Economic sceptic Professor Harry Brown maintains this handing out of money for anything has to stop.
“I thought I’d seen it all until I met Paddy Grant from Brocagh last week. He told me he’d received a grant for being a Grant. Then there was Mary Shackleton up near Glenelly who pocketed £5000 for speaking three words in Irish every day – ‘tá mé anseo’ (I am here). She’s originally from Plymouth in England and lives alone apart from a wild cat that visits. That’s just madness.”

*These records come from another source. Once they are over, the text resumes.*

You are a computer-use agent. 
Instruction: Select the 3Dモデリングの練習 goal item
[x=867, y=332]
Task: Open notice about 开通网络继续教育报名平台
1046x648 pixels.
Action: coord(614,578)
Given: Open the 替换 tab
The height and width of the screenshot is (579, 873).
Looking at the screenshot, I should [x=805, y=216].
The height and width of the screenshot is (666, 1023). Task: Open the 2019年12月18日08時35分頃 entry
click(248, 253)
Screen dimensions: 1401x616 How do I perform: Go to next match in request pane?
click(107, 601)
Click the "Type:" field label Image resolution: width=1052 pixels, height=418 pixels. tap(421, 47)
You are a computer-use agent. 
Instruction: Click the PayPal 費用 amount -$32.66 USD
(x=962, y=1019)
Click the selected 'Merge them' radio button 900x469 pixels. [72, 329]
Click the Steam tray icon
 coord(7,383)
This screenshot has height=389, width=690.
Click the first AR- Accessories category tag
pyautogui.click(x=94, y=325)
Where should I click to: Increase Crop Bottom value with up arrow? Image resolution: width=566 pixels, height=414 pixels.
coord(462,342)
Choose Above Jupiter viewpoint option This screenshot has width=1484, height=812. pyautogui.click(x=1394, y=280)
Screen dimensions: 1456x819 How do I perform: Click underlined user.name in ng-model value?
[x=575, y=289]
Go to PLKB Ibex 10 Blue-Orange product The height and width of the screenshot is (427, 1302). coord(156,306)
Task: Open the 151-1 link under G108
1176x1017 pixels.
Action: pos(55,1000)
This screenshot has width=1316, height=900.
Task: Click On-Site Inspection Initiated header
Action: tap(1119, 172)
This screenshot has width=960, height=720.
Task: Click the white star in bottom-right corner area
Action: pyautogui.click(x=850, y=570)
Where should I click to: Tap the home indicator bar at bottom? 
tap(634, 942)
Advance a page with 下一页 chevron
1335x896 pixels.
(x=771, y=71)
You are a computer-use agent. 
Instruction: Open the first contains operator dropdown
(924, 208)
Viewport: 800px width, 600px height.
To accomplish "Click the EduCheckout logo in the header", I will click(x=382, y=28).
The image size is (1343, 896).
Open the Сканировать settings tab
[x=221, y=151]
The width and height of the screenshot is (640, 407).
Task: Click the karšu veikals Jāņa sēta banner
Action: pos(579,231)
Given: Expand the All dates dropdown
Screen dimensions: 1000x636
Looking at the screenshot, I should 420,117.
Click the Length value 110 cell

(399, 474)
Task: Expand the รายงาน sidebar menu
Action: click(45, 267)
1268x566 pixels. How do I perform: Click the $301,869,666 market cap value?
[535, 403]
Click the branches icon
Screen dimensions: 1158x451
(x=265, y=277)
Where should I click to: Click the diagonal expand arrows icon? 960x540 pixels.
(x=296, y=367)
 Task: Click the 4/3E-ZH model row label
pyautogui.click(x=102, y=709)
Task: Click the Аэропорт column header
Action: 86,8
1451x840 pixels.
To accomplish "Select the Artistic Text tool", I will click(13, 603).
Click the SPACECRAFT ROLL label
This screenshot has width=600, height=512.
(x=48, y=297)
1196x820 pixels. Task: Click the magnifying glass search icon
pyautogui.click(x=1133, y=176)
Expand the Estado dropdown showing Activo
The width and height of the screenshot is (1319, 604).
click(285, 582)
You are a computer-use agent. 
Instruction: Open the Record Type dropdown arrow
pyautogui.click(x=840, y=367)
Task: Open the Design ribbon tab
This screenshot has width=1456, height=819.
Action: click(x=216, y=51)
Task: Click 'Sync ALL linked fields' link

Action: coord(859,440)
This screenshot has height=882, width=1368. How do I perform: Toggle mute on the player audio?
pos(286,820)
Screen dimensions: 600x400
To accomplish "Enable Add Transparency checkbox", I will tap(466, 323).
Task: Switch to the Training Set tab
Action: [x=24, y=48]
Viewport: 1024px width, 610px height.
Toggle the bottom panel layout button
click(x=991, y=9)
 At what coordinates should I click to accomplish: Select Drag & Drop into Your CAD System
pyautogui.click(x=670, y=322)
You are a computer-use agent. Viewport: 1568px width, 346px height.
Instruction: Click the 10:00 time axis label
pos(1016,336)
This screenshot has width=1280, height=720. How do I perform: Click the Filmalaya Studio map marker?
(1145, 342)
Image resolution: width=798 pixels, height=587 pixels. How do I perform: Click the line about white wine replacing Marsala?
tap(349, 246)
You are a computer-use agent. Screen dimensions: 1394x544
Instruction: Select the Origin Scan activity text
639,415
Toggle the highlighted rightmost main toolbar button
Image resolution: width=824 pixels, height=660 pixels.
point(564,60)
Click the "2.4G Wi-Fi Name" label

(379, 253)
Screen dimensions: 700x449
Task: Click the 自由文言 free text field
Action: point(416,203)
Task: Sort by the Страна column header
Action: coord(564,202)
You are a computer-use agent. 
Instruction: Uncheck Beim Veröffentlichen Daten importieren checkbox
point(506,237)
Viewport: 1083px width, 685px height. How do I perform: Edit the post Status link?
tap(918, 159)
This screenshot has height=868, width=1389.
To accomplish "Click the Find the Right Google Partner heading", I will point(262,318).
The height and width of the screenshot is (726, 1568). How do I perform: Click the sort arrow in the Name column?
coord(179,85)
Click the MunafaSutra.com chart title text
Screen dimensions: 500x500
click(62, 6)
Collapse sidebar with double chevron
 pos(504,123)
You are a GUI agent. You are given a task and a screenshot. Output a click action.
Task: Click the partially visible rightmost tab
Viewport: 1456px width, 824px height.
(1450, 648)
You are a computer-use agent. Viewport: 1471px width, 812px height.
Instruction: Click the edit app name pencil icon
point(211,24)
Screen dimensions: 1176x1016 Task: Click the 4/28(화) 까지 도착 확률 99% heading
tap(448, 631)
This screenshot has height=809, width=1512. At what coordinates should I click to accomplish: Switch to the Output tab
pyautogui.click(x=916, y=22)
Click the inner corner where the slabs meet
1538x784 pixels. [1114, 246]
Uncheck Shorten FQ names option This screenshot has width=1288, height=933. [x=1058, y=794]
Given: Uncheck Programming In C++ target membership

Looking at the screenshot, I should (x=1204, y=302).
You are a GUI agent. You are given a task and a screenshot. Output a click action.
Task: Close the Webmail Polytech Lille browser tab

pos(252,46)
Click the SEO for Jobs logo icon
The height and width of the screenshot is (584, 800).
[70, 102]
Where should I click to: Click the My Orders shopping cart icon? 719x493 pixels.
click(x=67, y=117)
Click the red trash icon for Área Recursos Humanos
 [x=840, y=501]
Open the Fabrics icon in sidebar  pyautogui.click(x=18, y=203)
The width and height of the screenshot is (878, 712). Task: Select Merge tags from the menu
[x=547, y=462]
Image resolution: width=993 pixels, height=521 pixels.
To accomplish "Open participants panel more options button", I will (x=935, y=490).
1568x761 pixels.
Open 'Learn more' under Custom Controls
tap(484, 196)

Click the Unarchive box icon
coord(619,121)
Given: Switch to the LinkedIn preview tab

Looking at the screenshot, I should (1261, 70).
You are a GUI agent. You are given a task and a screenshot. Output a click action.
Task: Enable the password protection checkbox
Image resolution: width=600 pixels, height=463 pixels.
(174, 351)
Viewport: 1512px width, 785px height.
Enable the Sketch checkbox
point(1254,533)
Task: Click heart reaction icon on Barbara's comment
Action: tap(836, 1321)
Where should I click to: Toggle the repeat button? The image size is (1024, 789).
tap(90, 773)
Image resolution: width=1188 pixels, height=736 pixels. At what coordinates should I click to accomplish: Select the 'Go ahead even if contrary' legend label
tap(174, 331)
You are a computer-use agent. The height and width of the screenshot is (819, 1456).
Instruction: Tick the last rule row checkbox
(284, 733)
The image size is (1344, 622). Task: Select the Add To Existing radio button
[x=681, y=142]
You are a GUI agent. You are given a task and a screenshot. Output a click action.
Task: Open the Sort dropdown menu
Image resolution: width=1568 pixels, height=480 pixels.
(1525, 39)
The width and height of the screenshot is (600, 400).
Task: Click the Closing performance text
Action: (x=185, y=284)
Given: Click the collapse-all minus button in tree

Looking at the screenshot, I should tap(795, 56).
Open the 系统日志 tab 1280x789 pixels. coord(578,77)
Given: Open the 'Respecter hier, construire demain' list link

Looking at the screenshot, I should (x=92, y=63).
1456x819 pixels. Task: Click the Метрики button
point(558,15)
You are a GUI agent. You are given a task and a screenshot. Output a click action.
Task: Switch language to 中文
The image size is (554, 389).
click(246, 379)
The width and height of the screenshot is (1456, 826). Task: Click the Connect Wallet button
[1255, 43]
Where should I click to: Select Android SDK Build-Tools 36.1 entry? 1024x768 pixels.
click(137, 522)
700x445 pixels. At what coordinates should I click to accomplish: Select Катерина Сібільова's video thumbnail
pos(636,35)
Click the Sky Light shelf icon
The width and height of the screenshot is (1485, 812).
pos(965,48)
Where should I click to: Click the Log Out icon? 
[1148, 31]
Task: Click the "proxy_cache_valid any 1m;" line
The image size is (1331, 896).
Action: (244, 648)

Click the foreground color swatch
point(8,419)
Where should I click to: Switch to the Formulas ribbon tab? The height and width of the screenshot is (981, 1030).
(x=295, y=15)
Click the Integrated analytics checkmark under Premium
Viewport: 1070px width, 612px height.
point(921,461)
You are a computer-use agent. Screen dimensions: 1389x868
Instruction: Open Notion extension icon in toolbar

Professor Brown appears to be in the minority though as several awardees came forward this morning to defend their funding. Noel McGrinn from Dromore explained:
“The professor should learn to wind his neck in and maybe research a wee bit as to why these grants are handed out. For example, I get £1500 a year for making sure I preserve a small patch of grass around my back that a local holy woman claims St Patrick urinated on during his travels across Tyrone. There were no toilets in those days so her ‘vision’ might actually be true. I think that’s money well spent by the Department of Granting and we’re preserving a small bit of Ulster culture.”
The highest award this year was for Drummurrer handy man Terence McNeill who received £30’000 for pacifying local roosters and hens by singing soothing lullabys like Humpty Dumpty and Three Blind Mice.